[Recorded data]
====================

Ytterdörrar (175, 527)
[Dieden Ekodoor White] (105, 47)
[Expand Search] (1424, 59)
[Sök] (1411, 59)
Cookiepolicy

====================

## WHAT NEEDS TO BE DONE
Give all the records again. Match them exactly.

## SOLUTION TO THE EXERCISE
Ytterdörrar (175, 527)
[Dieden Ekodoor White] (105, 47)
[Expand Search] (1424, 59)
[Sök] (1411, 59)
Cookiepolicy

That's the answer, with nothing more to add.